Указанный негром переулок вывел меня из Африки в Индию. Ряды ресторанчиков индийской кухни… Видеосалоны с постерами Болливуда в окнах… Опять переговорные пункты – только теперь с расценками на Мумбай и Дели и рекламой на хинди. Здесь было множество дешевых отелей, предлагающих быструю, пусть и убогую альтернативу на ближайшие несколько дней, в случае если chambre de bonne не оправдает самых мрачных моих ожиданий или же если этот парень по имени Сезер окажется мошенником и я пойму, что меня попросту заманили в ловушку.
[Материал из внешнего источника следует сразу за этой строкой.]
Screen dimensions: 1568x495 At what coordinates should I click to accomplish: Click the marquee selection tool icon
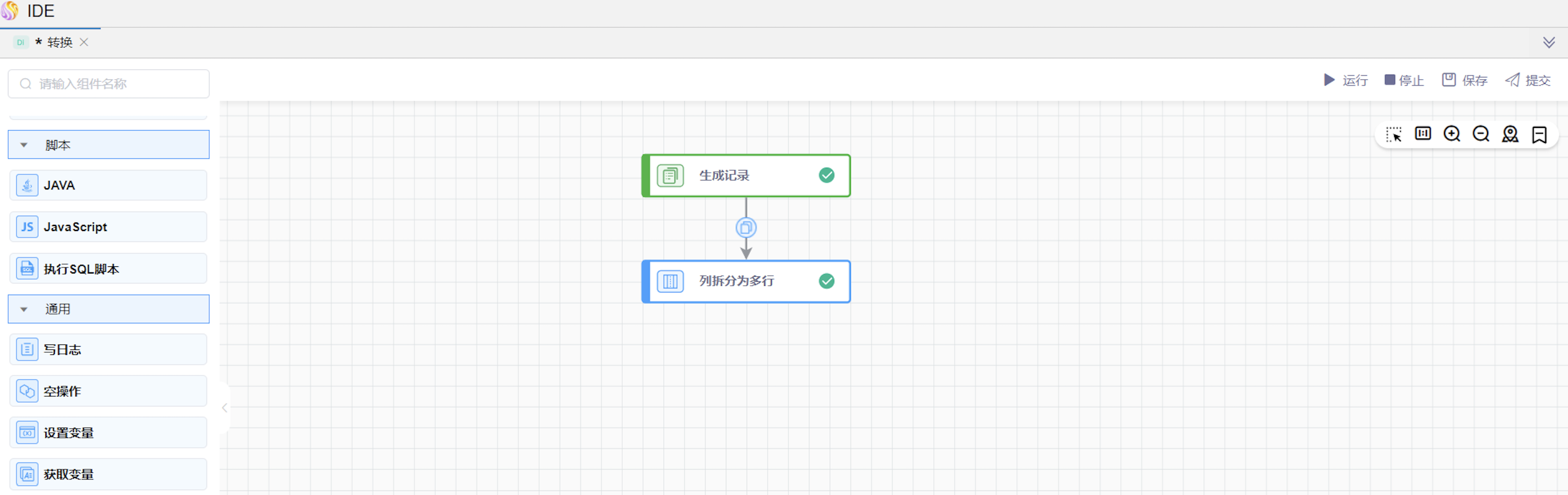click(x=1393, y=135)
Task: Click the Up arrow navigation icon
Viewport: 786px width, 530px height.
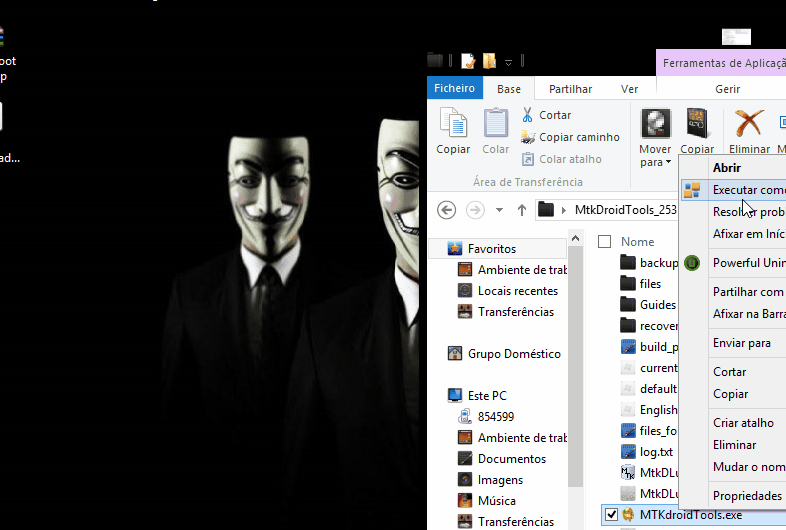Action: pos(522,210)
Мне пришлось пересечь улицу дю Фобур Сен-Дени – дешевый и грязный продуктовый рынок под открытым небом, где было не протолкнуться. Улицу продувал ледяной ветер, и большинство людей шли, низко опустив головы. Я взял вправо, потом резко свернул налево и, наконец, вышел на улицу де Паради. С первого взгляда она показалась мне особенно тоскливой. Длинная и узкая, с невнятными образцами архитектуры XIX века, среди которых редкие вкрапления современных построек смотрелись нелепыми заплатами. Привычной уличной суеты не наблюдалось, как, впрочем, и признаков жизни; по пути мне попадались лишь оптовые магазинчики, торгующие посудой и кухонным оборудованием. Но вот впереди замаячило заведение с вывеской «Kahve». Это было большое безликое кафе, залитое лампами дневного света; из динамиков орали хиты стамбульского радио. Я заглянул внутрь. За столиками сидели сплошь мужчины; с заговорщическим видом они вели разговоры за чаем. У стойки бара мирно спала парочка перебравших с утра завсегдатаев; над всем этим низко зависало облако табачного дыма. Молодой ушлый бармен отвлекся от трансляции футбольного матча и впился в меня долгим суровым взглядом, недоумевая, с чего это вдруг я завис в дверях его заведения. Своей враждебностью он явно намекал, что лучше бы мне идти отсюда своей дорогой.
Что я и сделал.
По пути мне встретилось еще два kahves, несколько турецких ресторанчиков и парочка баров с опущенными в это время дня железными ставнями. Я ускорил шаг, решив, что слишком углубился в изучение местных достопримечательностей. Теперь я сосредоточился на номерных табличках, мысленно отмечая плачевное состояние домов, к которым они были прикреплены. Дом под номером 38 показался мне самым запущенным – его фасад с облупленной штукатуркой пестрел желтыми пятнами, словно зубы заядлого курильщика. Парадная дверь – высокая и массивная, – если по-хорошему, нуждалась в нескольких слоях черного лака. Я огляделся в поисках какого-нибудь подобия домофона, но увидел лишь кнопку с пометкой Porte[35]. Нажав ее, я услышал, как щелкнул замок. Чтобы открыть дверь, мне пришлось навалиться всей тяжестью своего тела. Втащив багаж, я оказался в узком коридоре с битыми почтовыми ящиками; у стен стояли переполненные урны с мусором, над ними – пара электрощитков со свисающими обрывками проводов. В глубине просматривался внутренний дворик, куда я и направился. Во двор выходили три лестницы, помеченные буквами «А», «В», «С». Двор представлял собой маленький темный колодец, над которым возвышались по четыре этажа с каждой стороны. Внутренние стены были такими же обшарпанными, как и фасад, разве что приукрашены стираным бельем, развешанным в окнах. В воздухе витал запах прогорклого масла и гниющих овощей. На дальней стене я увидел вывеску «Sezer Confection» («Готовая одежда от Сезера»). Под вывеской был отдельный вход. Мне пришлось позвонить, чтобы войти. Никто не ответил, поэтому я позвонил еще раз. Так и не дождавшись ответа, я снова нажал на кнопку и удерживал ее секунд пятнадцать. Наконец раздались приглушенные шаги. Дверь открыл парень-качок. Он был в линялой джинсовой куртке с воротником из искусственного меха. Над верхней губой – жидкие усики, в зубах зажата сигарета. Лицо парня выражало крайнюю степень раздражения.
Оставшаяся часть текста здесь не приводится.